Ein Fall, der auch aufgrund der verstärkten Präventionsarbeit immer häufiger auftritt: "Die Klientinnen, die sich an uns wenden, werden immer jünger. Früher waren 70 % volljährig und 30 % minderjährig. Jetzt ist es genau umgekehrt", meint Demir. Derzeit läuft daher ein Ansuchen bei der Kinder- und Jugend-Hilfe, das Mindestalter für die Aufnahme auf 15 Jahre herabzusetzen. "Der Antrag ist noch in Arbeit, wir rechnen damit, dass er heuer noch durchgeht", so Demir.

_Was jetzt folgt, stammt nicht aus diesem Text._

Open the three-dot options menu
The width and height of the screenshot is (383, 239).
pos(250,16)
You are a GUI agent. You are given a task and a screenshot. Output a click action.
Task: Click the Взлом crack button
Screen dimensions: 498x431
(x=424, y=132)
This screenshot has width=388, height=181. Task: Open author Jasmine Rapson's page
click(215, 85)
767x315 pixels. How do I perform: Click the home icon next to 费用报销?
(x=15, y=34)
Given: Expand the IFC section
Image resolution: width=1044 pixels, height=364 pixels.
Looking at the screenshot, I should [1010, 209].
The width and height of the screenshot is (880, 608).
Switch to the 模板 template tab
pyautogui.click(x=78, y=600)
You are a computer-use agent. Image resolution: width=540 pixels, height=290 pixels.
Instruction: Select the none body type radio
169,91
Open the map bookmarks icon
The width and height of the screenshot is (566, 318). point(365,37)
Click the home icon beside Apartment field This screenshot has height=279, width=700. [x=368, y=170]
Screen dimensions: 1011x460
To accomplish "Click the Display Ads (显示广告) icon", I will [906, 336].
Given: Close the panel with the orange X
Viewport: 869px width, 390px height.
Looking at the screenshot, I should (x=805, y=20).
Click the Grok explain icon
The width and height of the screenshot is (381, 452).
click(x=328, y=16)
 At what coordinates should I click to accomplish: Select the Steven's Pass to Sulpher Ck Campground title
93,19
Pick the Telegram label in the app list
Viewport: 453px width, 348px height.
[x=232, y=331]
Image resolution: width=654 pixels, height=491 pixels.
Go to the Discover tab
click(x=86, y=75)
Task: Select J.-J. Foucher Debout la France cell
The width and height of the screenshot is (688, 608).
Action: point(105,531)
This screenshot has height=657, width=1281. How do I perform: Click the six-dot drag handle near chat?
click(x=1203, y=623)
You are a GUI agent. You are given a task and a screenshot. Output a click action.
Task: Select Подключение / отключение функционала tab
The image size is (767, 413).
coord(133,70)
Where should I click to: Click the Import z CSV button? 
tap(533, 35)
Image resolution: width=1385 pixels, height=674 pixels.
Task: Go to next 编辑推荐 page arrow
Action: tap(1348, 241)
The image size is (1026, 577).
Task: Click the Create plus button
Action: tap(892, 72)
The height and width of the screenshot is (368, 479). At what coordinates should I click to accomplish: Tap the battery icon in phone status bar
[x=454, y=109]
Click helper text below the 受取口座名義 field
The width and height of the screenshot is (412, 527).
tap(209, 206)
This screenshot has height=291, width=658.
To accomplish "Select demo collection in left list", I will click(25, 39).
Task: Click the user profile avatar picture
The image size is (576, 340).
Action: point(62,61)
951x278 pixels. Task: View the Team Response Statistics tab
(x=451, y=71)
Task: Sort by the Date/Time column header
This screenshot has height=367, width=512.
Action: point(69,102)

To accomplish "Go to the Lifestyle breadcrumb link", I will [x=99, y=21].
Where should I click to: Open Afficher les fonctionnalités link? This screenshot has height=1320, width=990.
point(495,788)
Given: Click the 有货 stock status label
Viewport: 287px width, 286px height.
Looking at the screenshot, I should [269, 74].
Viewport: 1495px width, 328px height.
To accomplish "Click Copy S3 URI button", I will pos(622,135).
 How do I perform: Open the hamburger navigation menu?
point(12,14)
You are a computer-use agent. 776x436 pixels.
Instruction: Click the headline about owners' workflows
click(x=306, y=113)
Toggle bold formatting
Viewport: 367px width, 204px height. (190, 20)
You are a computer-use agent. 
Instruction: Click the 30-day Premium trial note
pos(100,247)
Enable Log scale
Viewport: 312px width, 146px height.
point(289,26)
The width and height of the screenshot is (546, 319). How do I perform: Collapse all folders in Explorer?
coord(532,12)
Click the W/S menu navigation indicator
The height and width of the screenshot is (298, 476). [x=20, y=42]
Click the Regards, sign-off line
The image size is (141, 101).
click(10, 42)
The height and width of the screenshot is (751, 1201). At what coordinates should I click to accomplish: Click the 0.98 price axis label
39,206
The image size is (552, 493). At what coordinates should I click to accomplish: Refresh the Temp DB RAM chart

Insgesamt wurden im Jahr 2018 zum Thema Zwangsheirat 402 Beratungen durchgeführt, im Jahr 2019 waren es schon 456 – das entspricht fast einem Drittel aller durchgeführten Gespräche (gesamt: 1.500). Neben Zwangsheirat geht es in der Beratung auch um familiäre und partnerschaftliche Probleme sowie um Generationen-Konflikte.

Auch die Zahl der von Zwangsheirat bedrohten Klientinnen, die die Beratungsstelle persönlich aufsuchten, ging in die Höhe: 2018 waren es 123, 2019 bereits 139. 36 (2018) bzw. 40 (2019) wurden anschließend in einer Schutzeinrichtung untergebracht. Viele Betroffene finden den Weg zum Verein auch über das Jugendamt, die Polizei oder den Frauen-Notruf.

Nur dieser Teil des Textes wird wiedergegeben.